Recruiterflow has introduced AI features that assist with candidate matching, email generation, and job description creation. The AI candidate matching scores candidates against job requirements and suggests the best matches from the agency's database. AI-assisted email generation helps recruiters create personalized outreach messages faster.

Automation rules on the Scale plan trigger actions based on pipeline events — automatic emails when candidates reach specific stages, task assignments when submissions are made, and notification alerts for aging candidates. The automation reduces manual coordination and ensures timely follow-up.
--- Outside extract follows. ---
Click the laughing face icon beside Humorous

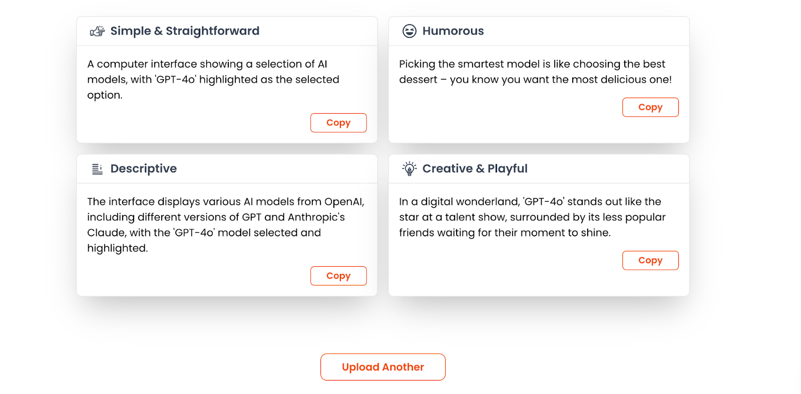click(x=410, y=31)
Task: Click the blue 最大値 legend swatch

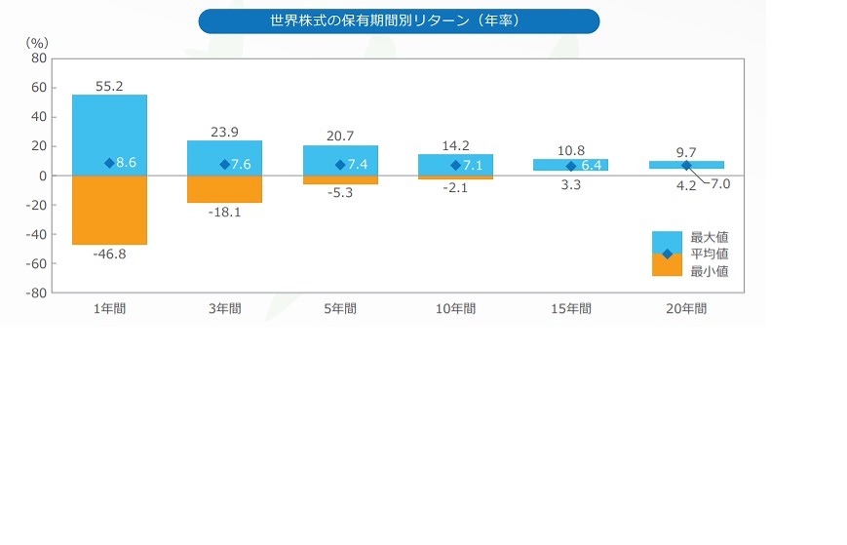Action: (x=668, y=239)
AI candidate matching and recommendation scoring

The AI scoring engine analyzes job requirements and candidate profiles to produce match scores. Recruiters can view the top-scoring candidates for each job order and prioritize outreach accordingly. The scoring considers skills, experience, location, and seniority alignment.

Workflow automation rules and trigger-based actions

The Scale plan includes a workflow automation builder that creates rules based on pipeline events. Common automations include sending confirmation emails to candidates, notifying hiring managers of submissions, and escalating aging candidates to recruiters. These automations reduce the manual tasks that consume recruiter time.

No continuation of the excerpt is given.